When you're trying to work out something new and hard, and really break new ground, you should be frustrated! You should be pacing, and walking up to that chalkboard, frowning, and sitting down again, shaking your head. You should be waving your hands because you can't quite get it clear enough. You should feel like you're hitting a wall, over and over, before – maybe – you finally break through, or go over or around. It may take hours, or days, or weeks, or never happen.
It should not feel easy. It may not even feel "good" most of the time (though it can be fulfilling and compelling.) But AI systems – ah, AI systems are trained so that it feels so good, and so easy. Doesn't it? It's fun. You're making fast progress. So much faster than without it. It's like the ideas are moving in slow motion. You're so smart. You're even properly skeptical, you even ask the AI to push back on your ideas, good job!
It's an illusion. It's that simple. The systems are smart, yes. But not quite as smart as they seem, and much more importantly, they don't make you as smart as you feel. That feeling is something they have learned to give you. When working with these systems have to keep in the front of your mind what they are rewarded for doing. It's a lot of things, but perhaps foremost is making the user feel good.
So:
- If you're getting your AI system to do order-of-magnitude calculations for you: awesome, do it. It's so great. Have fun.
- If your AI system is searching up and summarizing literature for you: fantastic, it's so helpful, total capability unlock.
- If it's teaching you some well-understood (by others) piece of knowledge, go for it, learn it up!
- If you've got some giant document, or piece of code, that you're wrangling, AI can help – work that million token context window!
But:
- If you and your AI system have finally cracked how quantum interpretation really works;
- If you've cracked quantum gravity;
- If you've attained an awesome new insight into the deep structure of the world that nobody else has;
- If you've cracked AI alignment...
You didn't.
The hard unsolved problems stand hard and unsolved because the best humans have not solved them yet. AI is making top human thinkers able to do more, and more effectively. I do not believe it is helping them do things they fundamentally could not do before. That includes you. If you couldn't do it without AI, you probably can't do it with AI. If the time comes – whether sooner or later – when these AI systems are really clever enough to get you there, they won't need you. Sorry; it won't be you solving those problems. Will you even be able to tell if the solutions are correct, or flawed in some way? Maybe sometimes – I really don't know.

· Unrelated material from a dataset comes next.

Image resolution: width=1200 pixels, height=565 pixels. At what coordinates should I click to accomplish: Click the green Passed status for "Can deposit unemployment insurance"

Why am I going on about this? It's not so that I can get less emails about people who have created a new unified field theory with AI help (though that would be nice.) It's because I'm quite worried that some quite smart people may start to think they have solved very hard problems that they have not in fact solved. For the most part that's going to be more annoying and confusing than dangerous. But if the problem is really important, then it is.
If, say, one of those problems is control or alignment of extremely powerful AI systems, and if those people are the ones in charge of them, and working closely with them to collaborate on those solutions, well then I think we've got a real problem.